In 2006, Cooley was the most notable law enforcement official to publicly oppose Proposition 83, better known as "Jessica's Law," a measure named after Jessica Lunsford, a 9-year-old who was raped and murdered by a paroled sex offender in Florida. Cooley criticized Jessica's Law as being "not carefully crafted," adding that "Not liking sex offenders is a good thing and a popular thing, but when you are creating something to deal with them you have to think it through." California voters passed Proposition 83 with 70.5% of the vote.

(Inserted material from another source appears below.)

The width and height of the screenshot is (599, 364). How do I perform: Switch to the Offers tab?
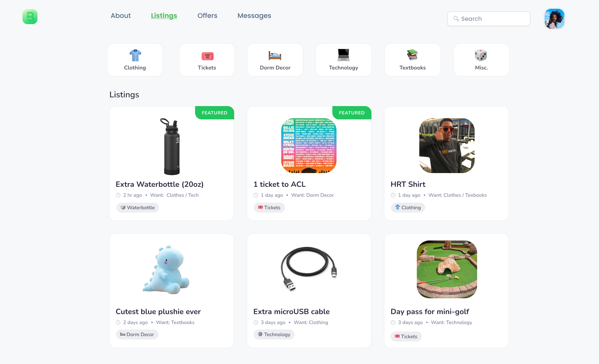[x=207, y=16]
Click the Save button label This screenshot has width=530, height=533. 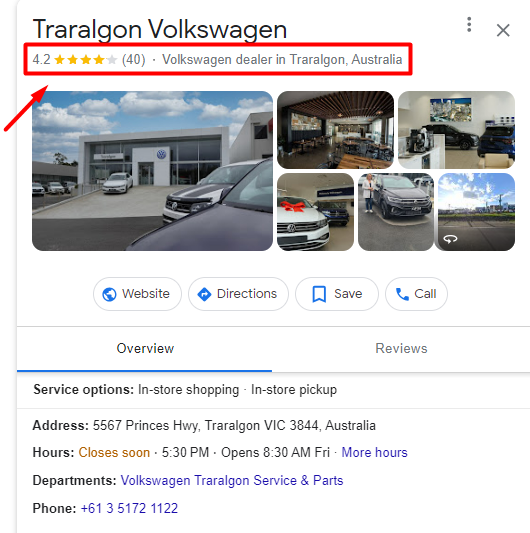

During his second term, Cooley's office was unsuccessful in the prosecution of Robert Blake for the murder of his wife Bonnie Lee Bakley. When interviewed about Blake's acquittal, Cooley publicly called members of the jury who acquitted Blake "incredibly stupid" and refused to apologize for the statement.

According to the Los Angeles Times, advocates for battered women criticized Cooley's handling of Deborah Peagler's case and others like it. In eight out of eight cases, he opposed the use of a California law that allows battered women in prison to be given a new hearing if evidence of domestic violence was omitted during the original proceedings. Cooley had initially supported Peagler's release from prison, but then withdrew his written offer to reduce the battered woman's prison sentence.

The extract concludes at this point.